Similarly, the funding aspects of the debate also are difficult to comprehend for someone who doesn’t follow the issue. Cost estimates were mentioned, but no one was able to provide details to support their positions why one approach is better — or even different — than the other.

What listeners could glean from the radio segment is that the FCC (Barnett) and public safety (Dowd) were not on the same page on these items. Both reiterated long-held views, with Barnett saying that public safety has enough spectrum and that only the FCC has provided a viable cost model, and Dowd contending that public safety needs the D Block and has a legitimate plan to pay for the network if Congress reallocates the spectrum.

However, there wasn’t an opportunity to really delve into the nuances of the significance of the D Block as adjacent spectrum to the airwaves currently held by the Public Safety Spectrum Trust, public safety’s projected usage requirements or why auctioning the D Block — compared to other spectrum — is critical to realizing the funding goals established by the FCC.
Moreover, a caller identifying himself as a rural fire chief in Virginia questioned whether a nationwide public-safety broadband network is really necessary at all.

My concern is that this issue has become so complicated that even a 30-minute segment — a large chunk of time in the media — is not nearly enough to cover all aspects of the debate surrounding the public-safety broadband network. I’ve seen the same phenomena at trade shows, where hour-and-a-half sessions are just getting to the “good part” of the debate when they are forced to end due to time constraints.
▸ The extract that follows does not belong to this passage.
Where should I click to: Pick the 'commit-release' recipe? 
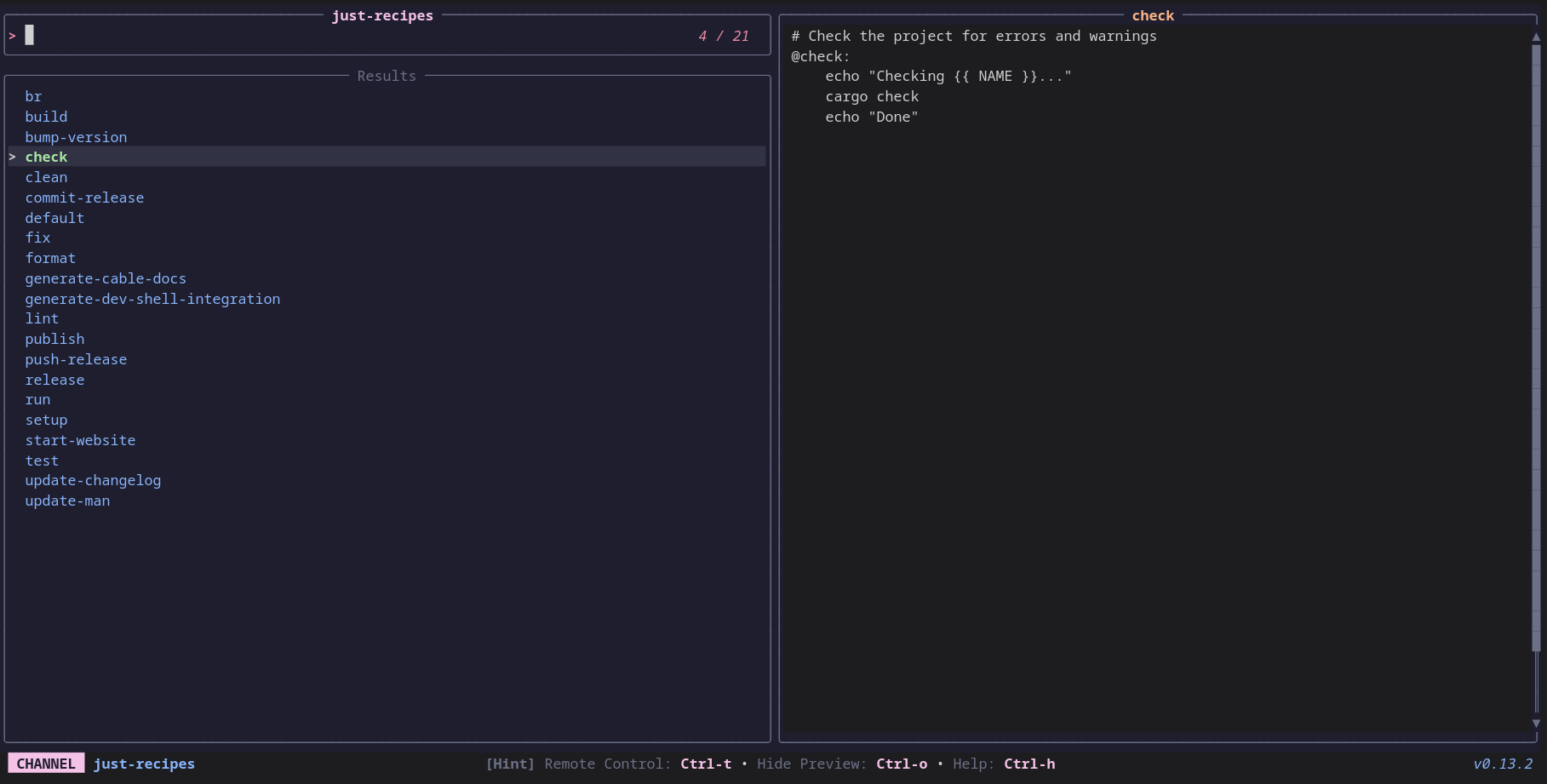point(84,197)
The question is whether members of Congress — and the voters they represent — who must make the ultimate spectrum and funding decisions will be willing to sit and listen long enough to make informed decisions on this important topic. If they only have 30 minutes to deal with it and hear the FCC and public safety continue to disagree, they may opt to devote their time on myriad other matters that may impact their re-election efforts more.

With the notable exception of the D Block auction or reallocation, the FCC and public safety are largely in agreement. While the debate over the spectrum certainly will continue, both sides need to emphasize their agreement that an interoperable public-safety broadband network should be viewed by Congress as a national priority.